### Source extract

-=-=-

I’ve thought about it for days, and the closest I can come to understanding why Molly’s book created such death-anxiety in me is that, because of my sisterhood with Erica (Jewish women with chutzpah and big hair, same generation of raunchy, intellectual feminists) Molly had redefined me along with her mother. At the beginning of her brilliant “Illness as Metaphor,” Susan Sontag writes:
Illness is the nightside of life, a more onerous citizen ship. Everyone who is born holds dual citizenship, in the kingdom of the well and in the kingdom of the sick. Although we all prefer to use only the good passport, sooner or later each of us is obliged, at least for a spell, to identify ourselves as citizens of that other place.
The same is true of the kingdom of the young and the kingdom of the old. Reading “How to Lose Your Mother” made me feel more decisively like a citizen of the kingdom of the old, of the expiring, than I usually feel. In part, that’s because it’s my writing that keeps me feeling like I still live in the kingdom of the young, whatever is changing in my body. And it’s precisely Erica Jong the writer that gets disappeared in Molly’s book. What remains is a smelly old woman who poops in her bed. What remains are books that (at least according to her daughter) no-one reads any more.
*Fair use is a legal principle that allows limited use of copyrighted material without permission, particularly for purposes like criticism, comment, news reporting, teaching, scholarship, or research. Obviously, I’m not using the term here as referring to copyright law, but metaphorically.
https://www.nytimes.com/2025/05/31/style/molly-jong-fast-memoir-erica-jong.html?unlocked_article_code=1.OE8.fbhz.cXNOdyE6Tonf&smid=nytcore-ios-share&referringSource=articleShare.
Susan, you brave writing soul - you always get straight to the bullshit behind media platitudes. This piece is so sharp, well-argued, and personally vulnerable - all the qualities you’ve convinced me are missing from Molly Jong-Fast’s memoir. I read an excerpt a few days ago, and it disturbed me, too, for many of the same reasons. I also thought it was very poorly written (that faux self-awareness and “should I say that?” you mention). The mostly positive reviews stagger me.
I thought she was writing about her mother in ways I never would, and I had a problematic artist mother myself. In fact, I’ve been doing some memoir writing about my mother, but my focus has been on her art and the dissonance within myself. Big ego, mental illness, nastiness - you can’t separate an artist from their work.
One of my biggest rules as a personal nonfiction writer and teacher of this form is that you should never expose other people more than you expose yourself. Molly JF may think she’s done that my talking about her own recovery, but based on what I’ve read, she hasn’t looked hard enough at herself to figure out why she wrote this. It saddens me enormously that nobody pushed her to go deeper and to exhibit kindness as well as daughterly hurt.
Thank you. My mother and I are (were- she’s been gone awhile) both second wave feminists. I had unusual, brilliant, often oblivious, sometimes neglectful parents myself, and I wrestle with their legacy. I cannot imagine writing a memoir of this ilk. I read a couple of reviews, and cannot understand how this elucidates anything important for the public understanding of either mother or daughter. Write it out in long hand, get it all on the page, share it with your therapist. But don’t inflict this on the world.

-=-=-

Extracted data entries
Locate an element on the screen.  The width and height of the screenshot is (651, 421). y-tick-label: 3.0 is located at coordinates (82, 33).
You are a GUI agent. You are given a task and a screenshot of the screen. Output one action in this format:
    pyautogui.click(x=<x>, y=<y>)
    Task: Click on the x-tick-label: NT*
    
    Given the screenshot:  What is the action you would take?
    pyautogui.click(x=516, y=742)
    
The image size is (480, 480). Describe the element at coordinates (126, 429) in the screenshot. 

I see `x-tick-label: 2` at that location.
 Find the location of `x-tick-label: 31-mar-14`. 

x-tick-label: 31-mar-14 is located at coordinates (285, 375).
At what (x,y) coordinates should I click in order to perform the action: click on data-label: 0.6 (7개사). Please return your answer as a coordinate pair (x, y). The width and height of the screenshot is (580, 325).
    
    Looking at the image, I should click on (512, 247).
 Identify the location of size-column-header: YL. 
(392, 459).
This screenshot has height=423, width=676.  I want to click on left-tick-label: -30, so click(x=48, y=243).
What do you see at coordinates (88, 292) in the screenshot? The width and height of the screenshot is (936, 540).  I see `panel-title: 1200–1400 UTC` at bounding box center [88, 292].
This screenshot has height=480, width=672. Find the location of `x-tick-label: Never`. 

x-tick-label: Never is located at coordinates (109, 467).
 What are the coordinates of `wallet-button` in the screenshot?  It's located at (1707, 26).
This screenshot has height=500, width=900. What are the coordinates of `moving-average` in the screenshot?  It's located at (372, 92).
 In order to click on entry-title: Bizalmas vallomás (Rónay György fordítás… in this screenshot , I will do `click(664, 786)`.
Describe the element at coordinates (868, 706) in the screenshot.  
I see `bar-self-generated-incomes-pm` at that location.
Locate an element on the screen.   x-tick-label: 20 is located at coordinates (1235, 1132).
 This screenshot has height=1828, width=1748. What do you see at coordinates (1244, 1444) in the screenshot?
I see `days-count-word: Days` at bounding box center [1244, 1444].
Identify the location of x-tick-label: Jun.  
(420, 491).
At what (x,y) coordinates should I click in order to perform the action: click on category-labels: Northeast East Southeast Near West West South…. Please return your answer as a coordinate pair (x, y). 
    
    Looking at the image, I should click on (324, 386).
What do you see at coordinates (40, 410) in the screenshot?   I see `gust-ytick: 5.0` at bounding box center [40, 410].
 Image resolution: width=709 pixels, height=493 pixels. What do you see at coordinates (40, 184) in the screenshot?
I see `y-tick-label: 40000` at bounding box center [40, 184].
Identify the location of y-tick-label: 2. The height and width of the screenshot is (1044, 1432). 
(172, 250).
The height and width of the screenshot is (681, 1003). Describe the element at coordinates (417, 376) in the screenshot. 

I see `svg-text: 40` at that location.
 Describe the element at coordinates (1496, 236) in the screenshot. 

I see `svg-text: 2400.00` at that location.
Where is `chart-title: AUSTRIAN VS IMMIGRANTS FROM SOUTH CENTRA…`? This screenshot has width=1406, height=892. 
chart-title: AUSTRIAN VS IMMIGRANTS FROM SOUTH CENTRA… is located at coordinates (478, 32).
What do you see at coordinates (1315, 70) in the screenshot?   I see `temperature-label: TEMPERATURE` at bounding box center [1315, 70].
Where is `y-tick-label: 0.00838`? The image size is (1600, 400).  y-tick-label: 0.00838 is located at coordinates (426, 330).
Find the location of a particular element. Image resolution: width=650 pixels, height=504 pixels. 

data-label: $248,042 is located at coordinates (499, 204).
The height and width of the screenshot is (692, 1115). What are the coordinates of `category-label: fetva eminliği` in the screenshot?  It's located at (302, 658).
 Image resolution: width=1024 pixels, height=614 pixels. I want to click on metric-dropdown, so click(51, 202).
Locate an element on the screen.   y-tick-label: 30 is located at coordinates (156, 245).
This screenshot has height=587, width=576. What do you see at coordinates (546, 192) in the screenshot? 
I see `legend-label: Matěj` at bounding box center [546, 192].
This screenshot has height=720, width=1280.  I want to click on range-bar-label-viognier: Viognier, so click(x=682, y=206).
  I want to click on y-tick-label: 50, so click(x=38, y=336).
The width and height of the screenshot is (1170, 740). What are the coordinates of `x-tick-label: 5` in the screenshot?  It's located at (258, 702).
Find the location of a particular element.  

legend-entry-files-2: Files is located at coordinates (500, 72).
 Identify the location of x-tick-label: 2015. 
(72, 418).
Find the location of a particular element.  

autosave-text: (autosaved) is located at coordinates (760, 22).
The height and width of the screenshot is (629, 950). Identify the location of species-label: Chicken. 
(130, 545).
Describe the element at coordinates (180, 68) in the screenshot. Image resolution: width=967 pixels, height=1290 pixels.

-=-=-

### Your tasks
**a.** Translate this sentence from the memoir piece into Spanish: "Everyone who is born holds dual citizenship, in the kingdom of the well and in the kingdom of the sick."
**b.** The memoir piece defines fair use. List every purpose that definition names for limited use of copyrighted material.
This material has nothing to do with the memoir piece.

### List of solutions
**a.** Todo el que nace tiene doble ciudadanía, en el reino de los sanos y en el reino de los enfermos.

**b.**
- criticism
- comment
- news reporting
- teaching
- scholarship
- research